> **AIM OF THE EXERCISE**: The lines you return must be all those in the data that hold the string "agent".

____ RECORDS SHOWN

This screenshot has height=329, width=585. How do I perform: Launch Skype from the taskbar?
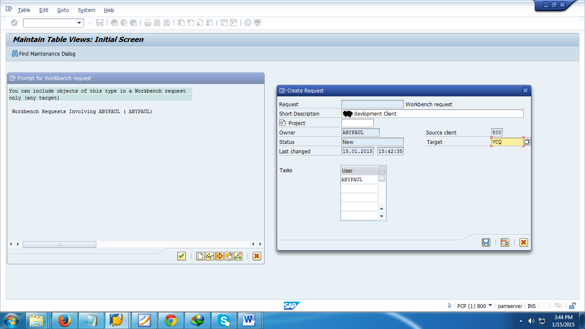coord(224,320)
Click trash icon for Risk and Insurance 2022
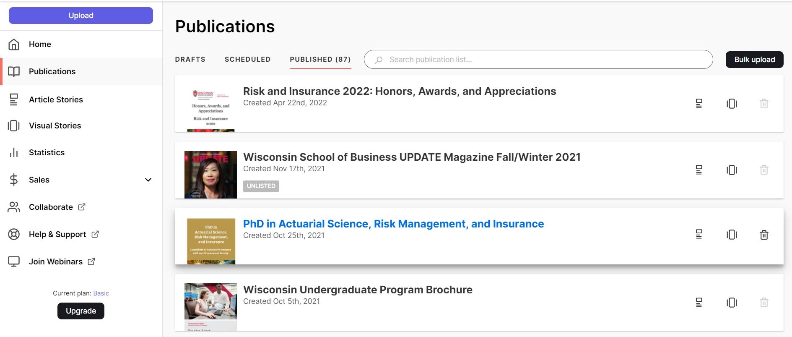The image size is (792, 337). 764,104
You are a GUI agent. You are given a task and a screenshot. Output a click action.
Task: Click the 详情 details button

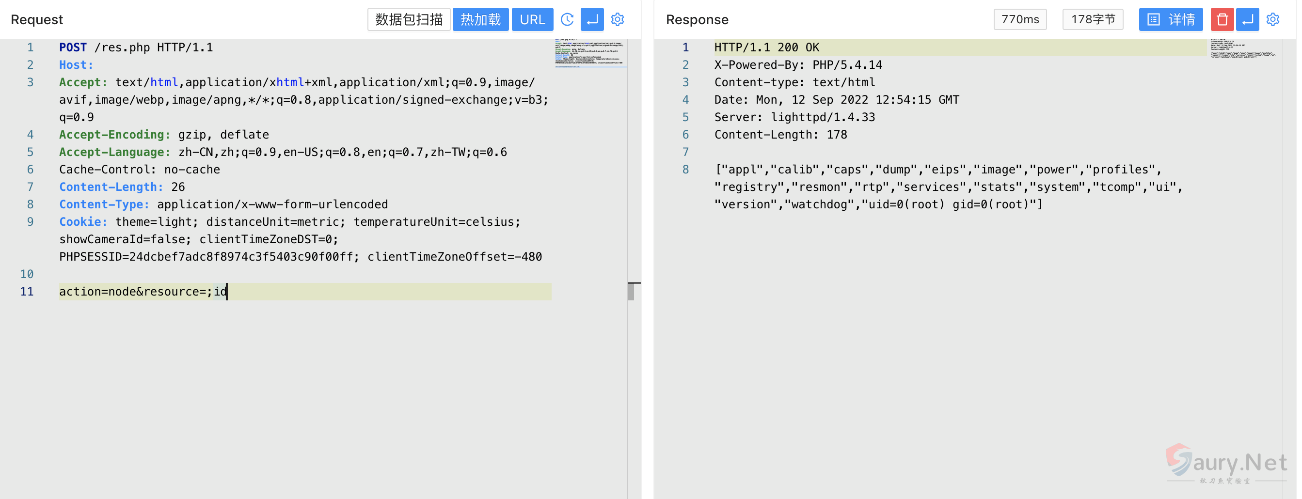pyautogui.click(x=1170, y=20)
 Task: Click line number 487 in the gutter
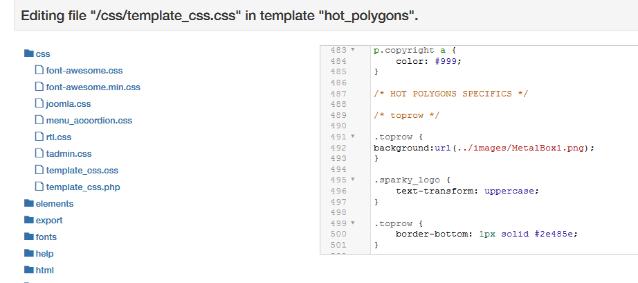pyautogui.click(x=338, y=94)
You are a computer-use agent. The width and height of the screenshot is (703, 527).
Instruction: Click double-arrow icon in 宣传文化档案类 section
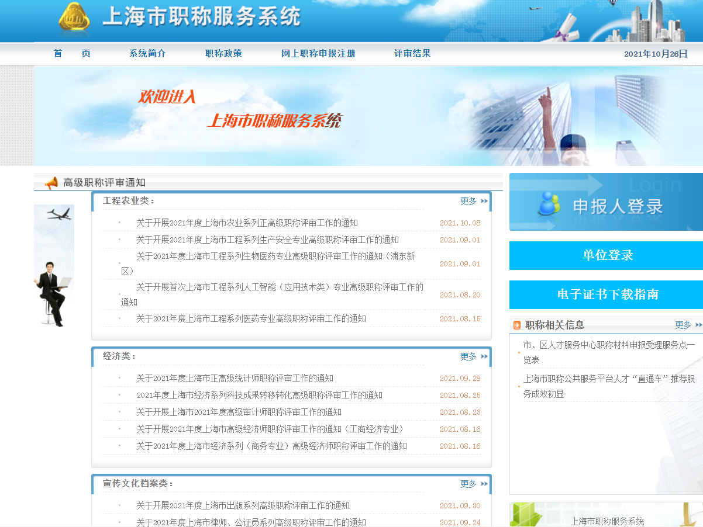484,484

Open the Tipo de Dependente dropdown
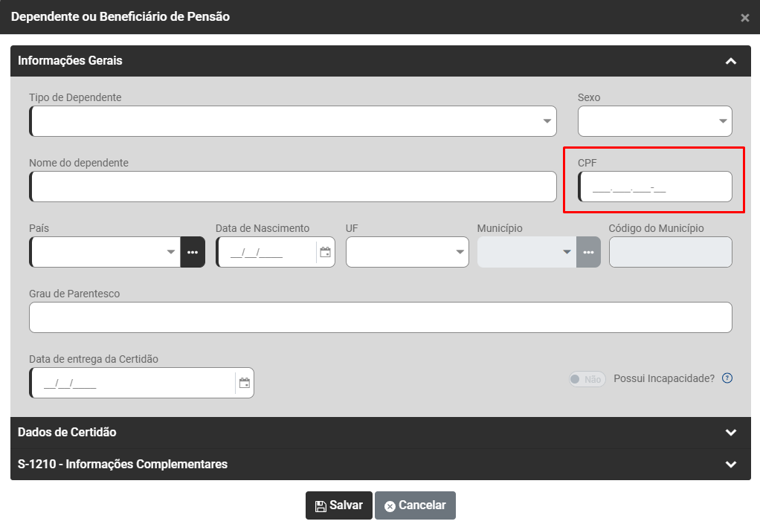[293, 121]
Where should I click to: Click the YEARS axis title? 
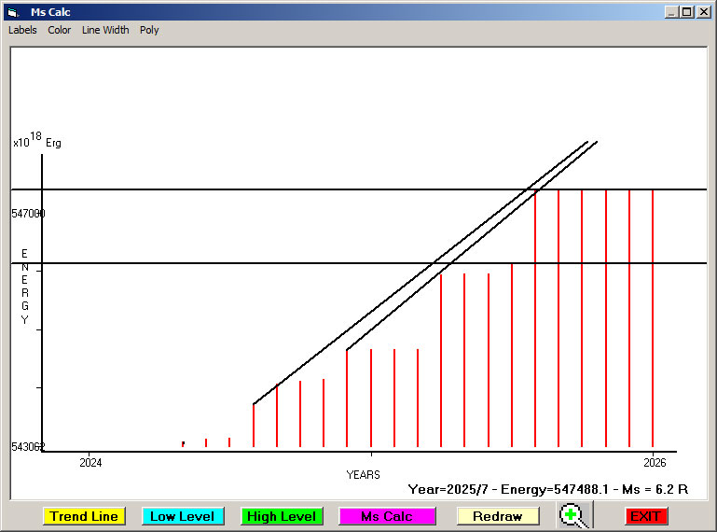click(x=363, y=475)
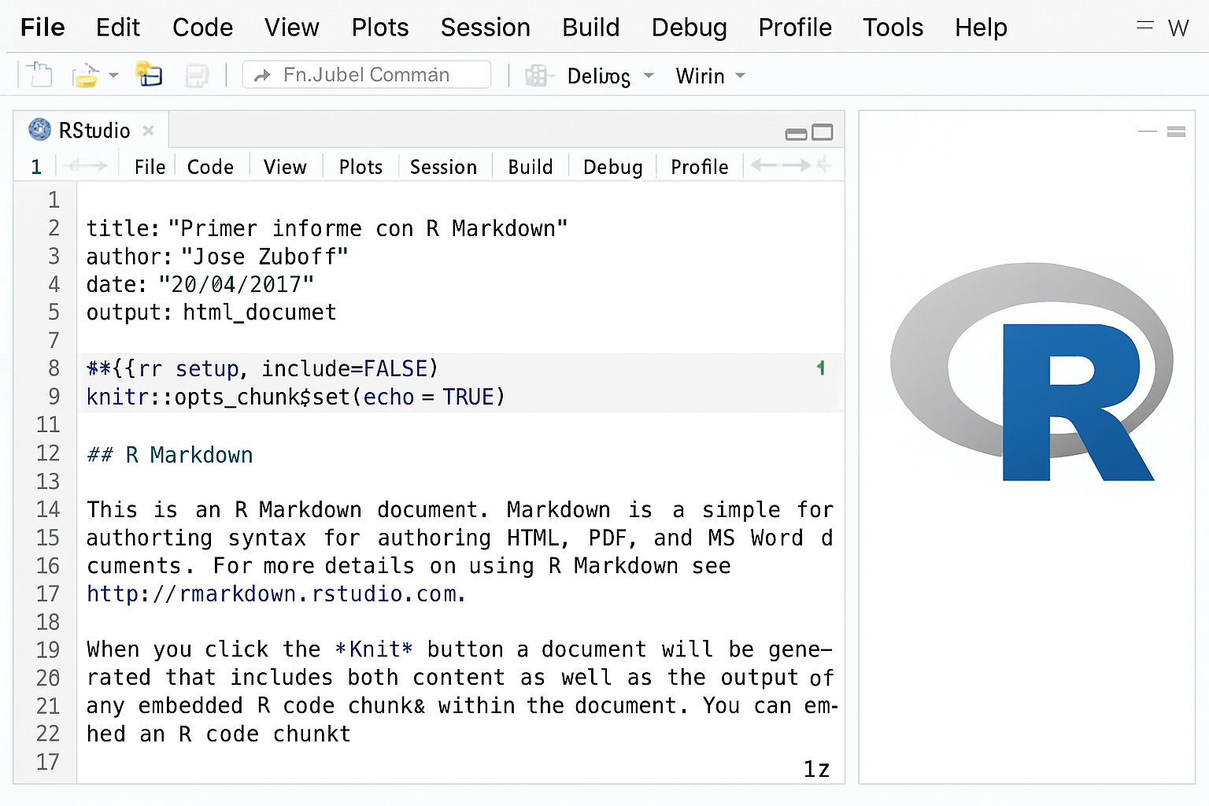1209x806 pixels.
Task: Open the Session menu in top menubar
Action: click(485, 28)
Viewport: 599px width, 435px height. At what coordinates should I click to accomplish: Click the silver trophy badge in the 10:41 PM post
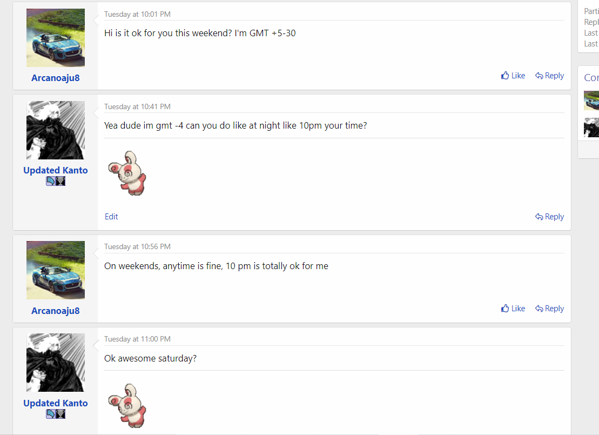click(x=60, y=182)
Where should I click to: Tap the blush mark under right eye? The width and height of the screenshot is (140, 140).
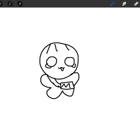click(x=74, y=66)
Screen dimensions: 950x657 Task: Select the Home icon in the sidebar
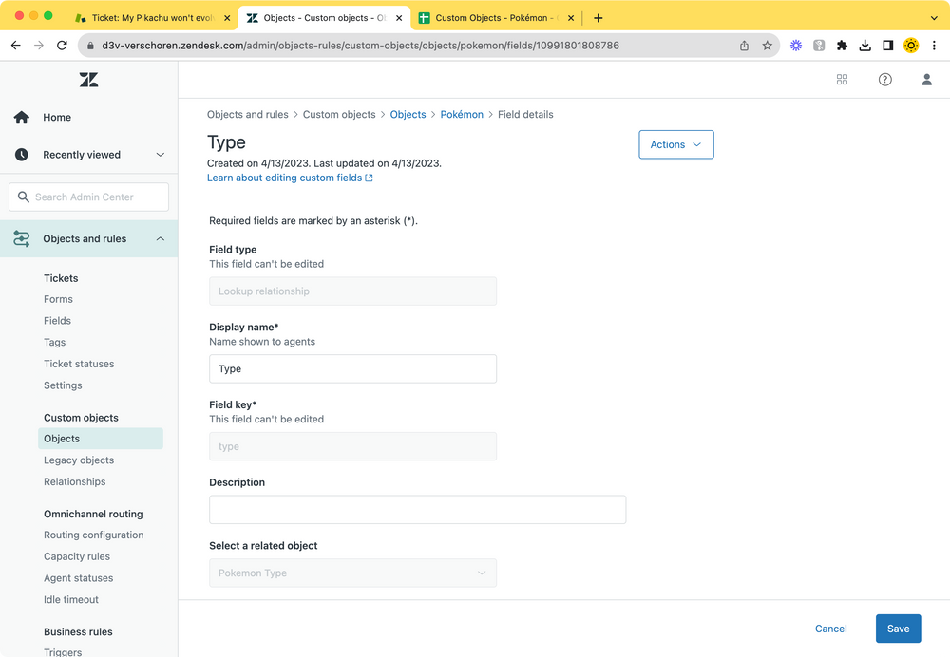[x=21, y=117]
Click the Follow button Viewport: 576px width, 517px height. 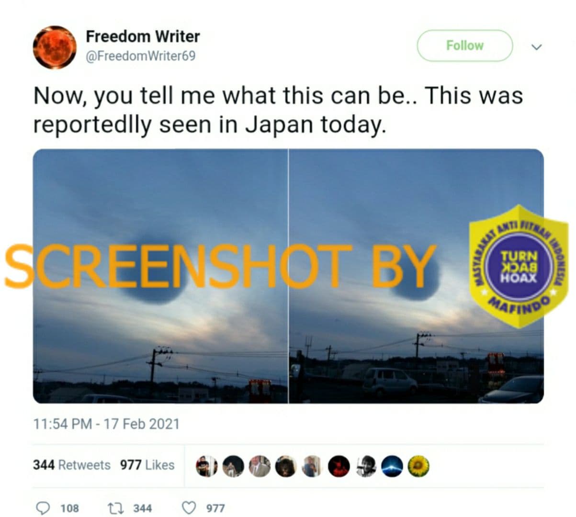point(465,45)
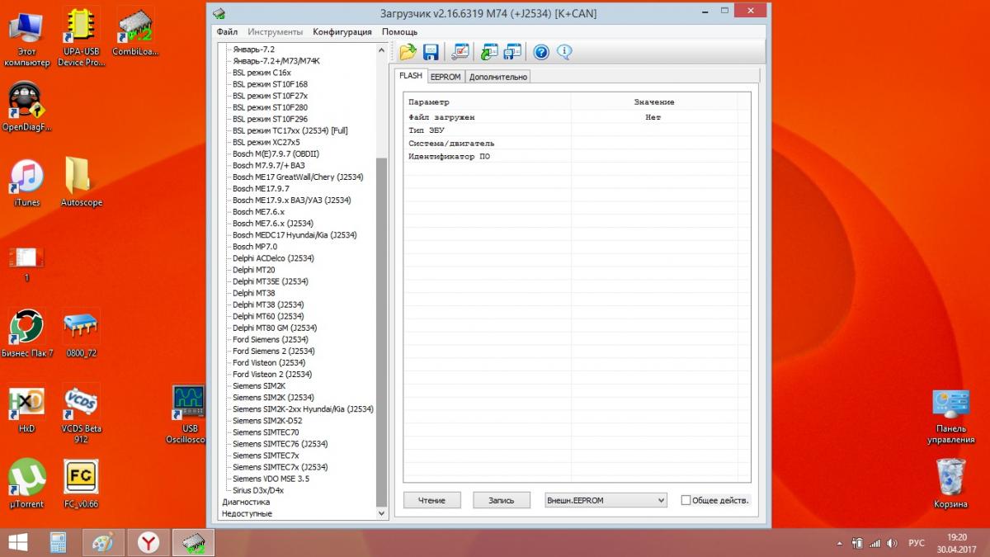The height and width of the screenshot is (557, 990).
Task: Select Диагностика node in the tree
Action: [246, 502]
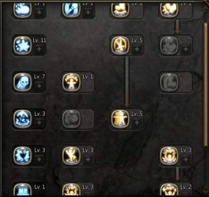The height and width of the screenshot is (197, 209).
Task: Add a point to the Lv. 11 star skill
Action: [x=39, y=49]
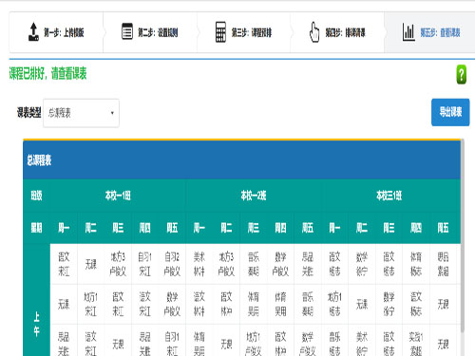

________

> **FINAL ANSWER**:
You are a GUI agent. You are given a task and a screenshot. Output a click action.
You are a computer-use agent. The width and height of the screenshot is (703, 527).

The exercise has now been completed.